|
I know this is possible in Excel, but I was wondering if SPSS had a similar
feature. The problem: Multiple data entries (String) in a single field separated by semi-colons. Is there syntax code to separate out the multiple data entries in a single field into separate fields for each datum? Thanks in advance for any help. Teddy ===================== To manage your subscription to SPSSX-L, send a message to [hidden email] (not to SPSSX-L), with no body text except the command. To leave the list, send the command SIGNOFF SPSSX-L For a list of commands to manage subscriptions, send the command INFO REFCARD |
|
Well, my first recommendation would be to specify a semi-colon as a value delimiter when reading the data, but that only works for delimited text files (using either GET DATA or DATA LIST).

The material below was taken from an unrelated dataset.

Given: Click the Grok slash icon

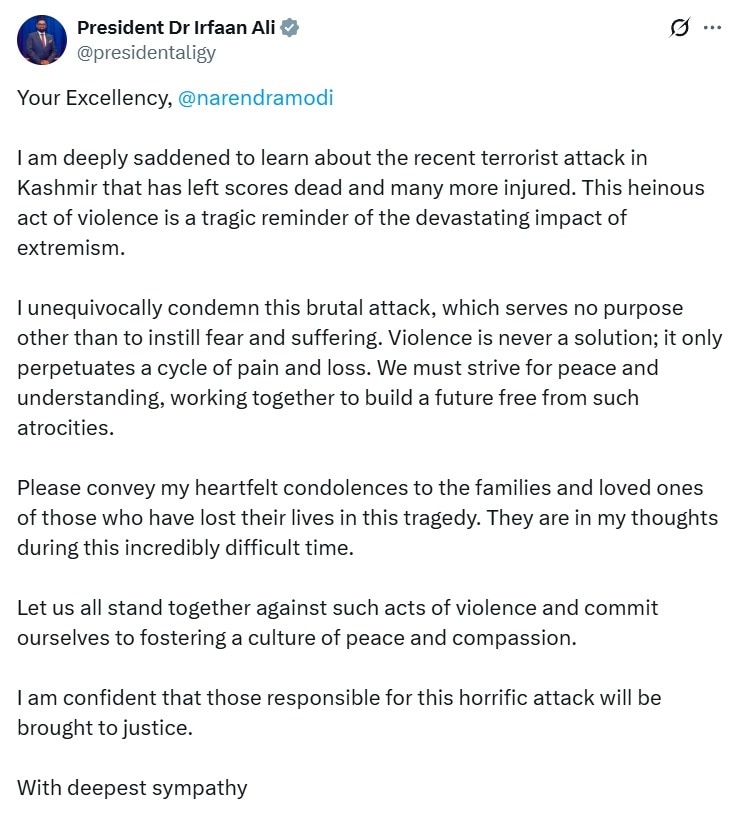Looking at the screenshot, I should point(680,29).
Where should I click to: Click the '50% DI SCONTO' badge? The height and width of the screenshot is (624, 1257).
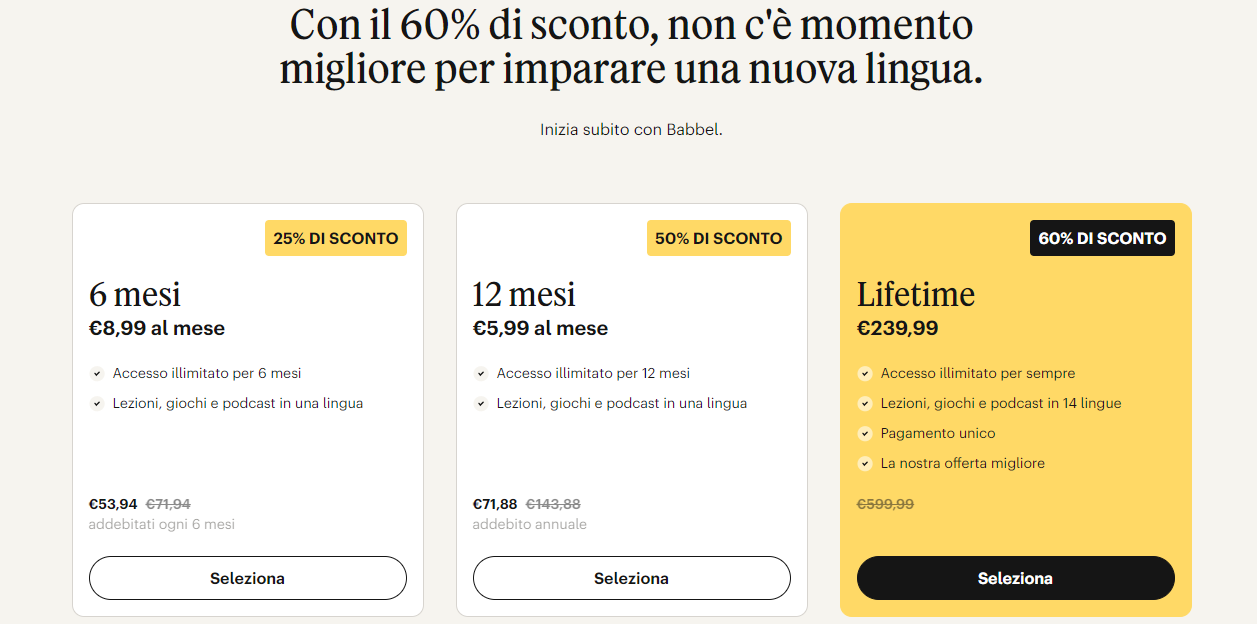[x=718, y=238]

But assuming your stuck with a string value that contains multiple values delimited by a semi-colon: *sample data. data list free /oldvar (a22). begin data ab;abc;abcd;abcde;f end data. *real code starts here. string #temp(a22). compute #temp=oldvar. vector newvar(5, a5). loop if index(#temp, ";")>0. compute #index=index(#temp,";"). compute #i=#i+1. compute newvar(#i)=substr(#temp,1, #index-1). compute #temp=substr(#temp, #index+1). end loop. compute newvar(#i+1)=#temp. execute. The one catch here is that you either need to know the maximum number of values and the maximum width of a single value (for the Vector command that creates the new variables) or you need to overestimate to make sure you get all of them, in which case you may end up with a bunch of superfluous empty new variables. For example, "vector newvar(100,a100)" would also work in my example, but the defined string widths would be much wider than necessary and you'd have 95 unnecessary extra (and empty) variables. There may be more elegant solutions. -----Original Message----- From: SPSSX(r) Discussion [mailto:[hidden email]] On Behalf Of Theodora B. Consolacion Sent: Thursday, November 29, 2007 1:09 PM To: [hidden email] Subject: Syntax to reverse concatenate in SPSS? I know this is possible in Excel, but I was wondering if SPSS had a similar feature. The problem: Multiple data entries (String) in a single field separated by semi-colons. Is there syntax code to separate out the multiple data entries in a single field into separate fields for each datum? Thanks in advance for any help. Teddy ===================== To manage your subscription to SPSSX-L, send a message to [hidden email] (not to SPSSX-L), with no body text except the command. To leave the list, send the command SIGNOFF SPSSX-L For a list of commands to manage subscriptions, send the command INFO REFCARD ===================== To manage your subscription to SPSSX-L, send a message to [hidden email] (not to SPSSX-L), with no body text except the command. To leave the list, send the command SIGNOFF SPSSX-L For a list of commands to manage subscriptions, send the command INFO REFCARD |
|
In reply to this post by Theodora B. Consolacion
Oops. My bad. I forgot that scratch variables don't automatically get reinitialized...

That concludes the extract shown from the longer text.